**Given instruction**
Format the data below as a JSON list of strings with one string per line, leaving out blank lines.

**Recorded data**
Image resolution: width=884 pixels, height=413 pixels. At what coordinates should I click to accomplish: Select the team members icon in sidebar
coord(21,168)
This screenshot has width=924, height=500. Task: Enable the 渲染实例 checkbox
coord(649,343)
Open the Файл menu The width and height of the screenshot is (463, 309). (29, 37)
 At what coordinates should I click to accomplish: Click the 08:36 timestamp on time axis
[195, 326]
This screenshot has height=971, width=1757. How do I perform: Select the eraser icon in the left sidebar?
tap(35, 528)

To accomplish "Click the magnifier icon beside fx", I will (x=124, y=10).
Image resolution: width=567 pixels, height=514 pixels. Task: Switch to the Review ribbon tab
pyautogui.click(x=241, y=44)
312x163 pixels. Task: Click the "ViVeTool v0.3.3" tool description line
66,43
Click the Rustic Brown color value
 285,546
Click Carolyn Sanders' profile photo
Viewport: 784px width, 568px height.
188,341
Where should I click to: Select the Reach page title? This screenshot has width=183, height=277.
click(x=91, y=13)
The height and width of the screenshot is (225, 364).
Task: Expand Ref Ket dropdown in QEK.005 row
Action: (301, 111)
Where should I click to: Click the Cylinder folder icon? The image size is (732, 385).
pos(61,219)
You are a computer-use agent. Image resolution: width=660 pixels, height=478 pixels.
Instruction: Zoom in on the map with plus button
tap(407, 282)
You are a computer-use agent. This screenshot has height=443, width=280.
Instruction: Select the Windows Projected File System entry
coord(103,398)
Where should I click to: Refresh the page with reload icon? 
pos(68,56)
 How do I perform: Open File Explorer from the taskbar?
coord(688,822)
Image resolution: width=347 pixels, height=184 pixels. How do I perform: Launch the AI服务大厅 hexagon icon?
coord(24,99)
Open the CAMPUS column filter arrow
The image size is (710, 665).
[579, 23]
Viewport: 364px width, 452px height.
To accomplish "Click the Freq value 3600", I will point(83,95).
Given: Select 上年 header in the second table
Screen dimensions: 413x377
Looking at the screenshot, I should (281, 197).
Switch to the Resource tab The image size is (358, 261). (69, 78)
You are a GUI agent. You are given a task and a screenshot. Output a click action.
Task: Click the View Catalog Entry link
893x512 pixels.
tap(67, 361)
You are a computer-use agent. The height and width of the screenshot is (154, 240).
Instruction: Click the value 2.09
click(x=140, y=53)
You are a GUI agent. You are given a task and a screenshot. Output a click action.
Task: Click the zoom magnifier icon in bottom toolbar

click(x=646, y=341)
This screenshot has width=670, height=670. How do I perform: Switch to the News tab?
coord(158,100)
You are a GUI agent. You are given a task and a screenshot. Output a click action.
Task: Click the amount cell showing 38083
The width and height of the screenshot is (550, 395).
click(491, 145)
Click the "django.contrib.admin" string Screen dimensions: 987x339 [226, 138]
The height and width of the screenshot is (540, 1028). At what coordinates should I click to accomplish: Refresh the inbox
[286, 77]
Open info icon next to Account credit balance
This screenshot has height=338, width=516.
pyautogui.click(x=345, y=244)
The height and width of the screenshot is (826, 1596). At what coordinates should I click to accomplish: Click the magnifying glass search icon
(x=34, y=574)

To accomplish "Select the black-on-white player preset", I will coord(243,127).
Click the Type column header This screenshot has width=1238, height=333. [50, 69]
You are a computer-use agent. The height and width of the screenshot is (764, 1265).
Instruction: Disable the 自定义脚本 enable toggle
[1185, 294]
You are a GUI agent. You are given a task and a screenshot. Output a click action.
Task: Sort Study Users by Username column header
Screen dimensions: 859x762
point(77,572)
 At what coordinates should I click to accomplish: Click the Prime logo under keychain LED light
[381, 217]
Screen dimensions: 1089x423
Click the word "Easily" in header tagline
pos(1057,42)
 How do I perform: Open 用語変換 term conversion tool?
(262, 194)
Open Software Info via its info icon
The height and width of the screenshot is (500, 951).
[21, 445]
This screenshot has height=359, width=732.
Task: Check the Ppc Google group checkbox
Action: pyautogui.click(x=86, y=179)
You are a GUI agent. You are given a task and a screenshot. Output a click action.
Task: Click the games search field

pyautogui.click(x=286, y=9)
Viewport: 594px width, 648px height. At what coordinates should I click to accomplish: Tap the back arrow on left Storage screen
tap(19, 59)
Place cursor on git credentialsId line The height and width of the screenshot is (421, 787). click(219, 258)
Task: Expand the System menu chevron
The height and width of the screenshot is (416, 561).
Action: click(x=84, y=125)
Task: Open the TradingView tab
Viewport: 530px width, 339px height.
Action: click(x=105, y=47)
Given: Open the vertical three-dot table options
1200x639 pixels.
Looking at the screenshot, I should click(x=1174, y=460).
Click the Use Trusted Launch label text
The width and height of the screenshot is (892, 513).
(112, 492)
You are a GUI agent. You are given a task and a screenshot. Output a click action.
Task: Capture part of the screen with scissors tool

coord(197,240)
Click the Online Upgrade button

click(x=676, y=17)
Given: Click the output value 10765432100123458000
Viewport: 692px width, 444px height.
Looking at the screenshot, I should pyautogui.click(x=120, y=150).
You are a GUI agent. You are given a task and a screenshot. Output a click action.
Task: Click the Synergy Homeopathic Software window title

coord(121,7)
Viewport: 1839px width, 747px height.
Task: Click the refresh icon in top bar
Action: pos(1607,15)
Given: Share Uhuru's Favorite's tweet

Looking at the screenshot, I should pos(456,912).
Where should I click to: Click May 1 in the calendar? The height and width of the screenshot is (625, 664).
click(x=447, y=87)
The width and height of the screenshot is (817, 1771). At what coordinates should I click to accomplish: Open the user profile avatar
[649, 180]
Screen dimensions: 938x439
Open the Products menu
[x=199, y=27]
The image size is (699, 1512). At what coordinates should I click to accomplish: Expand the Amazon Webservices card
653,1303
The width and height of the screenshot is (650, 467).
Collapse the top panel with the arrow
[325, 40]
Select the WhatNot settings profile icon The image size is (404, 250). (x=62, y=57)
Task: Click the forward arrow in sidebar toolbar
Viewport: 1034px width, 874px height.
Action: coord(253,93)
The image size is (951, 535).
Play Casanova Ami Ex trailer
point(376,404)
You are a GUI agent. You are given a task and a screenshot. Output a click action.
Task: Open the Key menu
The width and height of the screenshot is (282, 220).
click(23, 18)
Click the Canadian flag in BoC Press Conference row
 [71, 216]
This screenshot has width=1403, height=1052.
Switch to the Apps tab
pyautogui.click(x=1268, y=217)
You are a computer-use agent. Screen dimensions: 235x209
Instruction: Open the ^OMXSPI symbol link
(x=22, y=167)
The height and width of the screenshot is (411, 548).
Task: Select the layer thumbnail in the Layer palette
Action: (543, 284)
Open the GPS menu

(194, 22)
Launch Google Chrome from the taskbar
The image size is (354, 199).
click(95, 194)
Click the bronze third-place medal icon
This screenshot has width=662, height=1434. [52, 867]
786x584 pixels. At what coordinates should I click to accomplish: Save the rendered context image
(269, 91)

**Full output**
[
  "Image resolution: width=884 pixels, height=413 pixels. At what coordinates should I click to accomplish: Select the team members icon in sidebar",
  "coord(21,168)",
  "This screenshot has width=924, height=500. Task: Enable the 渲染实例 checkbox",
  "coord(649,343)",
  "Open the Файл menu The width and height of the screenshot is (463, 309). (29, 37)",
  " At what coordinates should I click to accomplish: Click the 08:36 timestamp on time axis",
  "[195, 326]",
  "This screenshot has height=971, width=1757. How do I perform: Select the eraser icon in the left sidebar?",
  "tap(35, 528)",
  "To accomplish \"Click the magnifier icon beside fx\", I will (x=124, y=10).",
  "Image resolution: width=567 pixels, height=514 pixels. Task: Switch to the Review ribbon tab",
  "pyautogui.click(x=241, y=44)",
  "312x163 pixels. Task: Click the \"ViVeTool v0.3.3\" tool description line",
  "66,43",
  "Click the Rustic Brown color value",
  " 285,546",
  "Click Carolyn Sanders' profile photo",
  "Viewport: 784px width, 568px height.",
  "188,341",
  "Where should I click to: Select the Reach page title? This screenshot has width=183, height=277.",
  "click(x=91, y=13)",
  "The height and width of the screenshot is (225, 364).",
  "Task: Expand Ref Ket dropdown in QEK.005 row",
  "Action: (301, 111)",
  "Where should I click to: Click the Cylinder folder icon? The image size is (732, 385).",
  "pos(61,219)",
  "You are a computer-use agent. Image resolution: width=660 pixels, height=478 pixels.",
  "Instruction: Zoom in on the map with plus button",
  "tap(407, 282)",
  "You are a computer-use agent. This screenshot has height=443, width=280.",
  "Instruction: Select the Windows Projected File System entry",
  "coord(103,398)",
  "Where should I click to: Refresh the page with reload icon? ",
  "pos(68,56)",
  " How do I perform: Open File Explorer from the taskbar?",
  "coord(688,822)",
  "Image resolution: width=347 pixels, height=184 pixels. How do I perform: Launch the AI服务大厅 hexagon icon?",
  "coord(24,99)",
  "Open the CAMPUS column filter arrow",
  "The image size is (710, 665).",
  "[579, 23]",
  "Viewport: 364px width, 452px height.",
  "To accomplish \"Click the Freq value 3600\", I will point(83,95).",
  "Given: Select 上年 header in the second table",
  "Screen dimensions: 413x377",
  "Looking at the screenshot, I should (281, 197).",
  "Switch to the Resource tab The image size is (358, 261). (69, 78)",
  "You are a GUI agent. You are given a task and a screenshot. Output a click action.",
  "Task: Click the View Catalog Entry link",
  "893x512 pixels.",
  "tap(67, 361)",
  "You are a computer-use agent. The height and width of the screenshot is (154, 240).",
  "Instruction: Click the value 2.09",
  "click(x=140, y=53)",
  "You are a GUI agent. You are given a task and a screenshot. Output a click action.",
  "Task: Click the zoom magnifier icon in bottom toolbar",
  "click(x=646, y=341)",
  "This screenshot has width=670, height=670. How do I perform: Switch to the News tab?",
  "coord(158,100)",
  "You are a GUI agent. You are given a task and a screenshot. Output a click action.",
  "Task: Click the amount cell showing 38083",
  "The width and height of the screenshot is (550, 395).",
  "click(491, 145)",
  "Click the \"django.contrib.admin\" string Screen dimensions: 987x339 [226, 138]",
  "The height and width of the screenshot is (540, 1028). At what coordinates should I click to accomplish: Refresh the inbox",
  "[286, 77]",
  "Open info icon next to Account credit balance",
  "This screenshot has height=338, width=516.",
  "pyautogui.click(x=345, y=244)",
  "The height and width of the screenshot is (826, 1596). At what coordinates should I click to accomplish: Click the magnifying glass search icon",
  "(x=34, y=574)",
  "To accomplish \"Select the black-on-white player preset\", I will coord(243,127).",
  "Click the Type column header This screenshot has width=1238, height=333. [50, 69]",
  "You are a computer-use agent. The height and width of the screenshot is (764, 1265).",
  "Instruction: Disable the 自定义脚本 enable toggle",
  "[1185, 294]",
  "You are a GUI agent. You are given a task and a screenshot. Output a click action.",
  "Task: Sort Study Users by Username column header",
  "Screen dimensions: 859x762",
  "point(77,572)",
  " At what coordinates should I click to accomplish: Click the Prime logo under keychain LED light",
  "[381, 217]",
  "Screen dimensions: 1089x423",
  "Click the word \"Easily\" in header tagline",
  "pos(1057,42)",
  " How do I perform: Open 用語変換 term conversion tool?",
  "(262, 194)",
  "Open Software Info via its info icon",
  "The height and width of the screenshot is (500, 951).",
  "[21, 445]",
  "This screenshot has height=359, width=732.",
  "Task: Check the Ppc Google group checkbox",
  "Action: pyautogui.click(x=86, y=179)",
  "You are a GUI agent. You are given a task and a screenshot. Output a click action.",
  "Task: Click the games search field",
  "pyautogui.click(x=286, y=9)",
  "Viewport: 594px width, 648px height. At what coordinates should I click to accomplish: Tap the back arrow on left Storage screen",
  "tap(19, 59)",
  "Place cursor on git credentialsId line The height and width of the screenshot is (421, 787). click(219, 258)",
  "Task: Expand the System menu chevron",
  "The height and width of the screenshot is (416, 561).",
  "Action: click(x=84, y=125)",
  "Task: Open the TradingView tab",
  "Viewport: 530px width, 339px height.",
  "Action: click(x=105, y=47)",
  "Given: Open the vertical three-dot table options",
  "1200x639 pixels.",
  "Looking at the screenshot, I should click(x=1174, y=460).",
  "Click the Use Trusted Launch label text",
  "The width and height of the screenshot is (892, 513).",
  "(112, 492)",
  "You are a GUI agent. You are given a task and a screenshot. Output a click action.",
  "Task: Capture part of the screen with scissors tool",
  "coord(197,240)",
  "Click the Online Upgrade button",
  "click(x=676, y=17)",
  "Given: Click the output value 10765432100123458000",
  "Viewport: 692px width, 444px height.",
  "Looking at the screenshot, I should pyautogui.click(x=120, y=150).",
  "You are a GUI agent. You are given a task and a screenshot. Output a click action.",
  "Task: Click the Synergy Homeopathic Software window title",
  "coord(121,7)",
  "Viewport: 1839px width, 747px height.",
  "Task: Click the refresh icon in top bar",
  "Action: pos(1607,15)",
  "Given: Share Uhuru's Favorite's tweet",
  "Looking at the screenshot, I should pos(456,912).",
  "Where should I click to: Click May 1 in the calendar? The height and width of the screenshot is (625, 664).",
  "click(x=447, y=87)",
  "The width and height of the screenshot is (817, 1771). At what coordinates should I click to accomplish: Open the user profile avatar",
  "[649, 180]",
  "Screen dimensions: 938x439",
  "Open the Products menu",
  "[x=199, y=27]",
  "The image size is (699, 1512). At what coordinates should I click to accomplish: Expand the Amazon Webservices card",
  "653,1303",
  "The width and height of the screenshot is (650, 467).",
  "Collapse the top panel with the arrow",
  "[325, 40]",
  "Select the WhatNot settings profile icon The image size is (404, 250). (x=62, y=57)",
  "Task: Click the forward arrow in sidebar toolbar",
  "Viewport: 1034px width, 874px height.",
  "Action: coord(253,93)",
  "The image size is (951, 535).",
  "Play Casanova Ami Ex trailer",
  "point(376,404)",
  "You are a GUI agent. You are given a task and a screenshot. Output a click action.",
  "Task: Open the Key menu",
  "The width and height of the screenshot is (282, 220).",
  "click(23, 18)",
  "Click the Canadian flag in BoC Press Conference row",
  " [71, 216]",
  "This screenshot has width=1403, height=1052.",
  "Switch to the Apps tab",
  "pyautogui.click(x=1268, y=217)",
  "You are a computer-use agent. Screen dimensions: 235x209",
  "Instruction: Open the ^OMXSPI symbol link",
  "(x=22, y=167)",
  "The height and width of the screenshot is (411, 548).",
  "Task: Select the layer thumbnail in the Layer palette",
  "Action: (543, 284)",
  "Open the GPS menu",
  "(194, 22)",
  "Launch Google Chrome from the taskbar",
  "The image size is (354, 199).",
  "click(95, 194)",
  "Click the bronze third-place medal icon",
  "This screenshot has width=662, height=1434. [52, 867]",
  "786x584 pixels. At what coordinates should I click to accomplish: Save the rendered context image",
  "(269, 91)"
]